● **WHAT IS REQUIRED**: Leave the pictures out and print, word for word, the lines below from the one with "Task: Click the 对比度 slider handle" through the final line.

● **DATASET RECORDS**:
- Opening Delimiter -

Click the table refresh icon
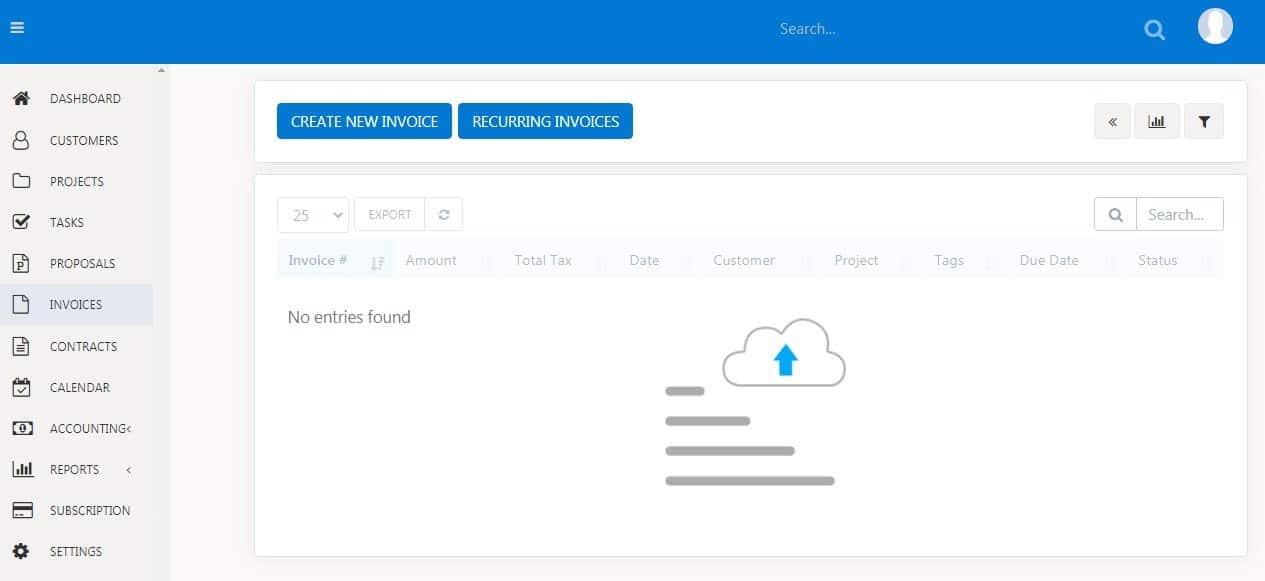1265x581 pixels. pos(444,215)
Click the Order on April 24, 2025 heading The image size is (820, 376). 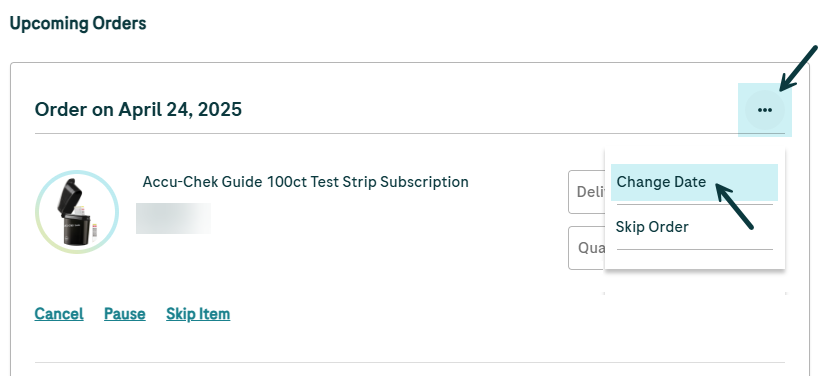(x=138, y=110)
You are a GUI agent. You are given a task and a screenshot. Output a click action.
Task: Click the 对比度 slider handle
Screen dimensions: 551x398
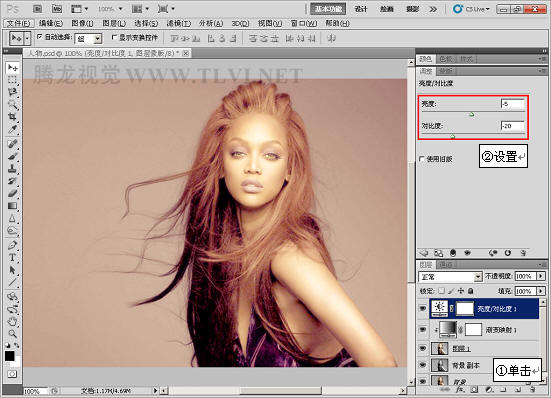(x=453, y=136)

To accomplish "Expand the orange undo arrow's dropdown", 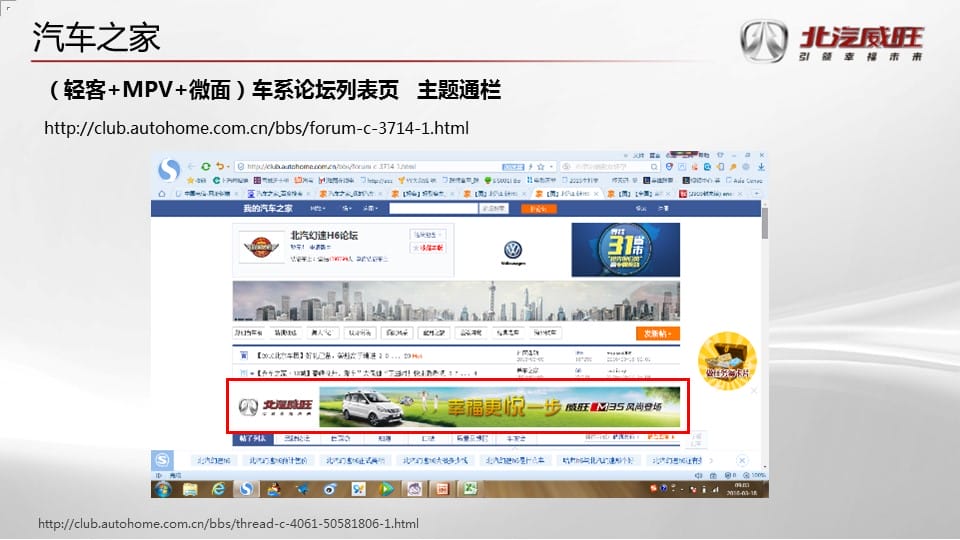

- Closing Delimiter -

● **TASK SOLUTION**:
Task: Click the 对比度 slider handle
Screen dimensions: 551x398
(x=453, y=136)

To accomplish "Expand the orange undo arrow's dropdown", 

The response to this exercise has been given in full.